- [Activity]:
Output exactly those lines of the data that lie between the line containing "This screenshot has height=1324, width=2400." and the final line, both ends counted.

- [Material shown]:
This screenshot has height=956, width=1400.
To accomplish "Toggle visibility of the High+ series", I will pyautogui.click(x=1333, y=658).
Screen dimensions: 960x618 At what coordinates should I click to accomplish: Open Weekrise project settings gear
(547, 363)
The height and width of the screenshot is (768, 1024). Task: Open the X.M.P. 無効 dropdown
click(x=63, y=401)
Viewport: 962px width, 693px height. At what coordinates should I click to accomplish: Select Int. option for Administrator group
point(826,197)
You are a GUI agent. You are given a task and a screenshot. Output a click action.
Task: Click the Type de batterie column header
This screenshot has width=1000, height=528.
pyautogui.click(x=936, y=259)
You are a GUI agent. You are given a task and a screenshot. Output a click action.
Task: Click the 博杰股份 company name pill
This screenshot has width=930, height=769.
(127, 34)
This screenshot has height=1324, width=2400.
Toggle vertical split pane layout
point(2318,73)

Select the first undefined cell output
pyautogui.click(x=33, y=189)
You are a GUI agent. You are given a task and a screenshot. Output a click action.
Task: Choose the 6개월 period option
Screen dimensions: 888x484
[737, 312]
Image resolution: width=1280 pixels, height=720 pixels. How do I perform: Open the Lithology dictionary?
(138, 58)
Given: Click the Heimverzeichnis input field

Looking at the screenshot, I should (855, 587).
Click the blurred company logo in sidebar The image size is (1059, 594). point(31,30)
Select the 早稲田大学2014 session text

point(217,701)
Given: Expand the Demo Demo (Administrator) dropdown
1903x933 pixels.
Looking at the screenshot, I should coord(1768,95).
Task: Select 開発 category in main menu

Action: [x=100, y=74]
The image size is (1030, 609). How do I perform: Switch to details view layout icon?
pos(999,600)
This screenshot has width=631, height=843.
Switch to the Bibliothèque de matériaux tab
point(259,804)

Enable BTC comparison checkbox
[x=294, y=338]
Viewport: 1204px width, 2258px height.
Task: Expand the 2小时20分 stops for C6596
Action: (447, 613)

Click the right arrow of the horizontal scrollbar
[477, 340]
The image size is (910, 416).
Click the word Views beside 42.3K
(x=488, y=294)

- [Response]:
This screenshot has height=1324, width=2400.
Toggle vertical split pane layout
point(2318,73)

Select the first undefined cell output
pyautogui.click(x=33, y=189)
You are a GUI agent. You are given a task and a screenshot. Output a click action.
Task: Choose the 6개월 period option
Screen dimensions: 888x484
[737, 312]
Image resolution: width=1280 pixels, height=720 pixels. How do I perform: Open the Lithology dictionary?
(138, 58)
Given: Click the Heimverzeichnis input field

Looking at the screenshot, I should (855, 587).
Click the blurred company logo in sidebar The image size is (1059, 594). point(31,30)
Select the 早稲田大学2014 session text

point(217,701)
Given: Expand the Demo Demo (Administrator) dropdown
1903x933 pixels.
Looking at the screenshot, I should coord(1768,95).
Task: Select 開発 category in main menu

Action: [x=100, y=74]
The image size is (1030, 609). How do I perform: Switch to details view layout icon?
pos(999,600)
This screenshot has width=631, height=843.
Switch to the Bibliothèque de matériaux tab
point(259,804)

Enable BTC comparison checkbox
[x=294, y=338]
Viewport: 1204px width, 2258px height.
Task: Expand the 2小时20分 stops for C6596
Action: (447, 613)

Click the right arrow of the horizontal scrollbar
[477, 340]
The image size is (910, 416).
Click the word Views beside 42.3K
(x=488, y=294)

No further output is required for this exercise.